-- Work to be completed --
Could you reproduce, word for word, everything below from the line containing "Art. Rosetten, Boden" down to the line containing "[button] (400, 1444)", with both of those lines included and no others?

-- Available records --
━━━━━━

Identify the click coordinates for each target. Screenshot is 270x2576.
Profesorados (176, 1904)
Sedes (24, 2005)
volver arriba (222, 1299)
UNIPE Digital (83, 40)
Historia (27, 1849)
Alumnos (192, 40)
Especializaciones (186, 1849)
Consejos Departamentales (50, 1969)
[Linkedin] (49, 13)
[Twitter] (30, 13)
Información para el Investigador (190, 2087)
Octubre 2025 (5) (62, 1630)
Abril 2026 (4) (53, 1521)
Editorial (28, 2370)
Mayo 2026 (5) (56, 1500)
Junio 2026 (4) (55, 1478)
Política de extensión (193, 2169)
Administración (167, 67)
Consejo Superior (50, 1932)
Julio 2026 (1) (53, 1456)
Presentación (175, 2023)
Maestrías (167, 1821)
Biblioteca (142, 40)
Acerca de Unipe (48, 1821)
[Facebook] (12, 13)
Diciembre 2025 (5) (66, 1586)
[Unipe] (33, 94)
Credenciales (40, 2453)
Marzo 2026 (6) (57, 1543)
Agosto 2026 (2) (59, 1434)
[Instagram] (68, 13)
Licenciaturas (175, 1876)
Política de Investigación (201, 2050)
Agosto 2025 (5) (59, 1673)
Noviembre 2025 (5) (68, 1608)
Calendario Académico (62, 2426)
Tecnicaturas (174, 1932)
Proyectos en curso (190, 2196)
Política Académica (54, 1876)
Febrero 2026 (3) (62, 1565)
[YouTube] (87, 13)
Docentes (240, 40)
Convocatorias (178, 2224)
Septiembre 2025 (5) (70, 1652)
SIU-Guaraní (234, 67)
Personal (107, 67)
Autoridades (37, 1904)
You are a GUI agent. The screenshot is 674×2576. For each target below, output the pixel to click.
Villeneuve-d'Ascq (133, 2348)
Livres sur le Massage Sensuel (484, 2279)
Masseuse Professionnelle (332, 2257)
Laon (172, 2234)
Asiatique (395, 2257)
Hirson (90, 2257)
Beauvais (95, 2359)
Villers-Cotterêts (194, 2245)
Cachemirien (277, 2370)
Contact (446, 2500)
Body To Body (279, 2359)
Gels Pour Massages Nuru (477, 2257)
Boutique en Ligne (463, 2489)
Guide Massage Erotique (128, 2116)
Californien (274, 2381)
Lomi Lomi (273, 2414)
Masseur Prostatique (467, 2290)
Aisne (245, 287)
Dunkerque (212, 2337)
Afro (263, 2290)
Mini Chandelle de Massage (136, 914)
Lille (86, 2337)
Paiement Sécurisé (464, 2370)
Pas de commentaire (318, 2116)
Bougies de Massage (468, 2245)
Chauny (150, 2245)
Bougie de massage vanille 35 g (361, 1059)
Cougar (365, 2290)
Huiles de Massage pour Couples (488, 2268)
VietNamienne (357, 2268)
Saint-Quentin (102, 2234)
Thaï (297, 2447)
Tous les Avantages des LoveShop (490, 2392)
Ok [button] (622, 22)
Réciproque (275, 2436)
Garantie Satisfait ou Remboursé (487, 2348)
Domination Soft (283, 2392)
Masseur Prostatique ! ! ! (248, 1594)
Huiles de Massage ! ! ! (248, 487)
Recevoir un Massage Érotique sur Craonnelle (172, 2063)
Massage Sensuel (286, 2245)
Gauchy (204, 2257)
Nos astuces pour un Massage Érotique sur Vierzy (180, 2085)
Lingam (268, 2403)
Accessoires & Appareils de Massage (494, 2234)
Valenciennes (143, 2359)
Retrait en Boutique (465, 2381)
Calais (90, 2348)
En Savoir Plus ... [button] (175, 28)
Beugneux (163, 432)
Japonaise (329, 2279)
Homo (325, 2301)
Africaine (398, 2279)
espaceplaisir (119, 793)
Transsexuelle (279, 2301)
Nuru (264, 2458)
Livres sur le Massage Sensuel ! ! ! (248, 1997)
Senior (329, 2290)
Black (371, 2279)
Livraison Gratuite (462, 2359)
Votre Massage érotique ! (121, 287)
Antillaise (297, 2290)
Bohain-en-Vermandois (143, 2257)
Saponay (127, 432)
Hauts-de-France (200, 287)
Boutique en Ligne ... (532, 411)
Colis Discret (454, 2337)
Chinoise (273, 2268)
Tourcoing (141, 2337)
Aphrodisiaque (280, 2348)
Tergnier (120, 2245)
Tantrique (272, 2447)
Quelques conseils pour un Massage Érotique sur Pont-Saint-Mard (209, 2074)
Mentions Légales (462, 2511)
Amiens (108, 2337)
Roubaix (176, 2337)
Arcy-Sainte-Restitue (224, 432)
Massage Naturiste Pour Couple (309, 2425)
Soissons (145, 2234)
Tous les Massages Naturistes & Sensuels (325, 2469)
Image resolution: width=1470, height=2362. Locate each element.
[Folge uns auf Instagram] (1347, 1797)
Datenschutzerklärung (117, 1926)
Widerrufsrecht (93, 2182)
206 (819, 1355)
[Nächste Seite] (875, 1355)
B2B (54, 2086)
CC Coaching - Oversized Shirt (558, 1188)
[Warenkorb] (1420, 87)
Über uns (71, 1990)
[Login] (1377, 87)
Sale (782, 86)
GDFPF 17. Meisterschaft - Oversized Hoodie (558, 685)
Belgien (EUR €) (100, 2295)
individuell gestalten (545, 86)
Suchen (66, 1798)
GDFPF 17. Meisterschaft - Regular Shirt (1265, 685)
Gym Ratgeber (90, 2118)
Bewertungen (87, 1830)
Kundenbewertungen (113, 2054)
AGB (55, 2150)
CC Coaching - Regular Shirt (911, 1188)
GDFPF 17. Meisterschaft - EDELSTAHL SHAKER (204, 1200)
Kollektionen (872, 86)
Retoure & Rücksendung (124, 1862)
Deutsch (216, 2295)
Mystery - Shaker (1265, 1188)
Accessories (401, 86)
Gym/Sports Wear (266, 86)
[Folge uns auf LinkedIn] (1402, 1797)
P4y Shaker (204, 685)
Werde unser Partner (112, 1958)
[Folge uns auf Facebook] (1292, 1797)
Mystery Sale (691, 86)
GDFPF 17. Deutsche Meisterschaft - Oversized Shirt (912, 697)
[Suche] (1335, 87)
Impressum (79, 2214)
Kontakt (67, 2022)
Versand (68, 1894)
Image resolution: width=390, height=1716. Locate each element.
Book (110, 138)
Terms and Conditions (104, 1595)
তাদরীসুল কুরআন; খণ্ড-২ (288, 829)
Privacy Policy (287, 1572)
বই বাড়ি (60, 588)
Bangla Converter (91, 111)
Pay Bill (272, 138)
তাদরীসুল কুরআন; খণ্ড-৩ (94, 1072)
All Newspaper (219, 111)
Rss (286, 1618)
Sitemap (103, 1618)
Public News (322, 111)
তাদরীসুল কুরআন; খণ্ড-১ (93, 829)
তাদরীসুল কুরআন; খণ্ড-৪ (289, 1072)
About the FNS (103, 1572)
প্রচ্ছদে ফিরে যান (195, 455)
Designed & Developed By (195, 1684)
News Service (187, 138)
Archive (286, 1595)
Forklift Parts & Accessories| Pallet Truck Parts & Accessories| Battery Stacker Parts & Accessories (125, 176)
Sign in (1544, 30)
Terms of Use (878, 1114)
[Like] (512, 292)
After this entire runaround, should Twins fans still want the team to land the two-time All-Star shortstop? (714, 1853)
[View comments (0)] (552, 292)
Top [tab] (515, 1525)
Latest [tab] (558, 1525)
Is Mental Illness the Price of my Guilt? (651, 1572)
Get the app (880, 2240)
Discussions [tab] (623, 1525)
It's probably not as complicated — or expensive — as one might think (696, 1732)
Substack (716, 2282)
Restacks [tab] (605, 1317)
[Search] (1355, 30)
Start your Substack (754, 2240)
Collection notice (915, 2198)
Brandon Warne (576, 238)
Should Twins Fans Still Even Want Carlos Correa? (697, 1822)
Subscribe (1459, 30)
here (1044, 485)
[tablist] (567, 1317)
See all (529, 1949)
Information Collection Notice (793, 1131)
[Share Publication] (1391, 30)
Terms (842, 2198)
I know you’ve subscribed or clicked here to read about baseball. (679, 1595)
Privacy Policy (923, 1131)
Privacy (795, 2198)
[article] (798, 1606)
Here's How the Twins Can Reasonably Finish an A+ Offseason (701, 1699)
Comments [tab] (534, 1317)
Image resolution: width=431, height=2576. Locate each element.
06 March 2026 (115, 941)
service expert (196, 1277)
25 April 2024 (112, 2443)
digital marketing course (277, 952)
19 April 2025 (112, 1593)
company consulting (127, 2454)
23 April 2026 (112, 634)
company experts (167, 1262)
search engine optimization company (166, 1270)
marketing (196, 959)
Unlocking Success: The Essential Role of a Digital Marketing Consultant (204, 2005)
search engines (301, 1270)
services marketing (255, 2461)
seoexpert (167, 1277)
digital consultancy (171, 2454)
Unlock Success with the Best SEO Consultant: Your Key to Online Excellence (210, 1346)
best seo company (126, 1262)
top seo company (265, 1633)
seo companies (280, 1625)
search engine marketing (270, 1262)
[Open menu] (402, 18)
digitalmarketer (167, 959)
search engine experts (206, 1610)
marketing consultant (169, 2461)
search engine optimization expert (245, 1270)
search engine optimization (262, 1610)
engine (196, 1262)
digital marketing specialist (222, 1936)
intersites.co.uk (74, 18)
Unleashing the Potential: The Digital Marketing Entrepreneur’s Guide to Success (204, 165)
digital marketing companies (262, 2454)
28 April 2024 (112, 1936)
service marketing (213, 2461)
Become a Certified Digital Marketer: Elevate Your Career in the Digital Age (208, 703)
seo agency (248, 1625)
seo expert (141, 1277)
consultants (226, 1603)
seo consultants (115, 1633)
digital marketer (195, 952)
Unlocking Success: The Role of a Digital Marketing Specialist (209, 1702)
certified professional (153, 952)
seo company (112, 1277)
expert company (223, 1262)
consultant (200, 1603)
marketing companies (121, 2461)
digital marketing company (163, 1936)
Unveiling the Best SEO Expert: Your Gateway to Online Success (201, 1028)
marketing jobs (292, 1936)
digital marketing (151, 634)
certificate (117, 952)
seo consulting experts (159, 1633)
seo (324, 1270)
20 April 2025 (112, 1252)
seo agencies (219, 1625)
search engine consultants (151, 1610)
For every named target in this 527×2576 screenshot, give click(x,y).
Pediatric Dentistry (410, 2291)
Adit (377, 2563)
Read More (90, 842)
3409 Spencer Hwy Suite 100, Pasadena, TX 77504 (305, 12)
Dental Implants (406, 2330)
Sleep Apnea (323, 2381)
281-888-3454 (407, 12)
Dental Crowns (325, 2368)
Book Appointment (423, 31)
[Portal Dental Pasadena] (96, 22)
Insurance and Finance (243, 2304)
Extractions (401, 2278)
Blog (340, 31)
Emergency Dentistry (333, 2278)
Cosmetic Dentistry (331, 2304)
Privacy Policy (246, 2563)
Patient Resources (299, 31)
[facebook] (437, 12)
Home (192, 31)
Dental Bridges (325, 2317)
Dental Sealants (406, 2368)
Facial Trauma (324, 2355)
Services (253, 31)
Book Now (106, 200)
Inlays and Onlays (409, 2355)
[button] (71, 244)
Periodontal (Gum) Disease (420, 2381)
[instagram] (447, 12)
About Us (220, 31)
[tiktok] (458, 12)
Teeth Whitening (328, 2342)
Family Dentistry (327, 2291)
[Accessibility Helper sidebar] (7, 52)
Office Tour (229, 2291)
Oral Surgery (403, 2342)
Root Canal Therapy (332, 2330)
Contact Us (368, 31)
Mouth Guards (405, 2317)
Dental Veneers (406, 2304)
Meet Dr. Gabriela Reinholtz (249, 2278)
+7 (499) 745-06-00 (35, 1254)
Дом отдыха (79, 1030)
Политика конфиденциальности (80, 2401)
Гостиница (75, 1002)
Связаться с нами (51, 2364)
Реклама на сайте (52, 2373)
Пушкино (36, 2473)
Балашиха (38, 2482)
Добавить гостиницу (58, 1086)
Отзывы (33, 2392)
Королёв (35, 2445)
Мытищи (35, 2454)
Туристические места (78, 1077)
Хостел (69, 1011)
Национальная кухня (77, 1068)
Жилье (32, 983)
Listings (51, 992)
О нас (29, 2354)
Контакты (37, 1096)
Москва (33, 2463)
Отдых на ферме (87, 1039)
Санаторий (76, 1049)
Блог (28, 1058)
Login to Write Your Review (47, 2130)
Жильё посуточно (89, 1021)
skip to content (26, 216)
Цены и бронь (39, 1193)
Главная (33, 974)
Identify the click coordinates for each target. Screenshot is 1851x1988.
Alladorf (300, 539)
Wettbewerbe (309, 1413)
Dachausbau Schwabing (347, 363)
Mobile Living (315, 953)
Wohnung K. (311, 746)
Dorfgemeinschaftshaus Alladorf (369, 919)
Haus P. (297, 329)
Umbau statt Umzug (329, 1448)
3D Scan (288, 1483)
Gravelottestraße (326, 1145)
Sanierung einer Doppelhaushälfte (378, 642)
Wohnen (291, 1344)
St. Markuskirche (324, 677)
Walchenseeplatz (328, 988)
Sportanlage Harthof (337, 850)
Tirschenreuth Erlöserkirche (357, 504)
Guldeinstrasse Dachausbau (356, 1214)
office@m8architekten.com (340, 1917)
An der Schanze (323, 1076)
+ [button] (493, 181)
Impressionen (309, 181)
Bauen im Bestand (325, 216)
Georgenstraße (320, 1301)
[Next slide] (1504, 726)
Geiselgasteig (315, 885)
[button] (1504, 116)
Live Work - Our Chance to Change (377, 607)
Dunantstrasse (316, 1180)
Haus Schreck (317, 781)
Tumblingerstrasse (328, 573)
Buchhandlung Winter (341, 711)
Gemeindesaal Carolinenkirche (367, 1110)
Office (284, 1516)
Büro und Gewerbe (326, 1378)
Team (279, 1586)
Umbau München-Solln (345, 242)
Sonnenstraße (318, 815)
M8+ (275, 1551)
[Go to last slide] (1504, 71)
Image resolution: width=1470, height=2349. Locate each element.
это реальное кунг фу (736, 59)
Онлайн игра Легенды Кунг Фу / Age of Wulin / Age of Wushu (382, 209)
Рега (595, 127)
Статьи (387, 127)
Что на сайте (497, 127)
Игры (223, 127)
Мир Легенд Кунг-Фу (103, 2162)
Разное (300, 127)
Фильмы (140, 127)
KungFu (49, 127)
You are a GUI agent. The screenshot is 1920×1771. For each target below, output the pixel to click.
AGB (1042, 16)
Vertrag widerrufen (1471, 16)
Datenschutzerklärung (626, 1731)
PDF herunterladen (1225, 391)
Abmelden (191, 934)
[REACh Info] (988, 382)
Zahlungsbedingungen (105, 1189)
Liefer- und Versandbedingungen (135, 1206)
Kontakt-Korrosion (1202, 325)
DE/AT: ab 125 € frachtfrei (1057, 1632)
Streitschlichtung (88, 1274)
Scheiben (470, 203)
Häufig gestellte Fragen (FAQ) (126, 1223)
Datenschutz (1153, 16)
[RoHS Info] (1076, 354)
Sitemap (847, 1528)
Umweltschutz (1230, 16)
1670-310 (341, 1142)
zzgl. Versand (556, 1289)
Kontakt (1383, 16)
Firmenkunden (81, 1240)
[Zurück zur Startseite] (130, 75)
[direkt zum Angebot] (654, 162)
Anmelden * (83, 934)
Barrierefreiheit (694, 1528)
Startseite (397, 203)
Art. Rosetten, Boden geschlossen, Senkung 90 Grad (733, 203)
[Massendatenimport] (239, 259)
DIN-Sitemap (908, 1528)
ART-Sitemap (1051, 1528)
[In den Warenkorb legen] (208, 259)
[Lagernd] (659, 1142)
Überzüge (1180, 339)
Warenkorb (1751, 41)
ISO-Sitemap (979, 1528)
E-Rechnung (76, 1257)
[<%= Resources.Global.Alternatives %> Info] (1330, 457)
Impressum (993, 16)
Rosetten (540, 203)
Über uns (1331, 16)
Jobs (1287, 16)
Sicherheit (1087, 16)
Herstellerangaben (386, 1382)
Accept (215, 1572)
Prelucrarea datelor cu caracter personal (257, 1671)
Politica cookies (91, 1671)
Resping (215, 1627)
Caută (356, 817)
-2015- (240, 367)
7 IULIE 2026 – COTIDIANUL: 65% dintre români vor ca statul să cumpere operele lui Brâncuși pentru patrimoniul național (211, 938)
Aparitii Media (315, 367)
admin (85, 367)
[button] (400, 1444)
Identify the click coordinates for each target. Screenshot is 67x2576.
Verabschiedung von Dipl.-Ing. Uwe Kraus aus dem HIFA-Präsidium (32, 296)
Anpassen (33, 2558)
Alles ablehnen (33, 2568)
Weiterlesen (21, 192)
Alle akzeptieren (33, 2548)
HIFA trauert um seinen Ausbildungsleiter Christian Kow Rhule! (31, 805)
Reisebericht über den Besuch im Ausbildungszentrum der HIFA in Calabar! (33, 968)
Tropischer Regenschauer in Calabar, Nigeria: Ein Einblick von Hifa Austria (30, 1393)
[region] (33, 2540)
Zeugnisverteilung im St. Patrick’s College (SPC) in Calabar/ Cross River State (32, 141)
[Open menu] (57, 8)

━━━━━━

-- Completed task --
Art. Rosetten, Boden geschlossen, Senkung 90 Grad (733, 203)
[Massendatenimport] (239, 259)
DIN-Sitemap (908, 1528)
ART-Sitemap (1051, 1528)
[In den Warenkorb legen] (208, 259)
[Lagernd] (659, 1142)
Überzüge (1180, 339)
Warenkorb (1751, 41)
ISO-Sitemap (979, 1528)
E-Rechnung (76, 1257)
[<%= Resources.Global.Alternatives %> Info] (1330, 457)
Impressum (993, 16)
Rosetten (540, 203)
Über uns (1331, 16)
Jobs (1287, 16)
Sicherheit (1087, 16)
Herstellerangaben (386, 1382)
Accept (215, 1572)
Prelucrarea datelor cu caracter personal (257, 1671)
Politica cookies (91, 1671)
Resping (215, 1627)
Caută (356, 817)
-2015- (240, 367)
7 IULIE 2026 – COTIDIANUL: 65% dintre români vor ca statul să cumpere operele lui Brâncuși pentru patrimoniul național (211, 938)
Aparitii Media (315, 367)
admin (85, 367)
[button] (400, 1444)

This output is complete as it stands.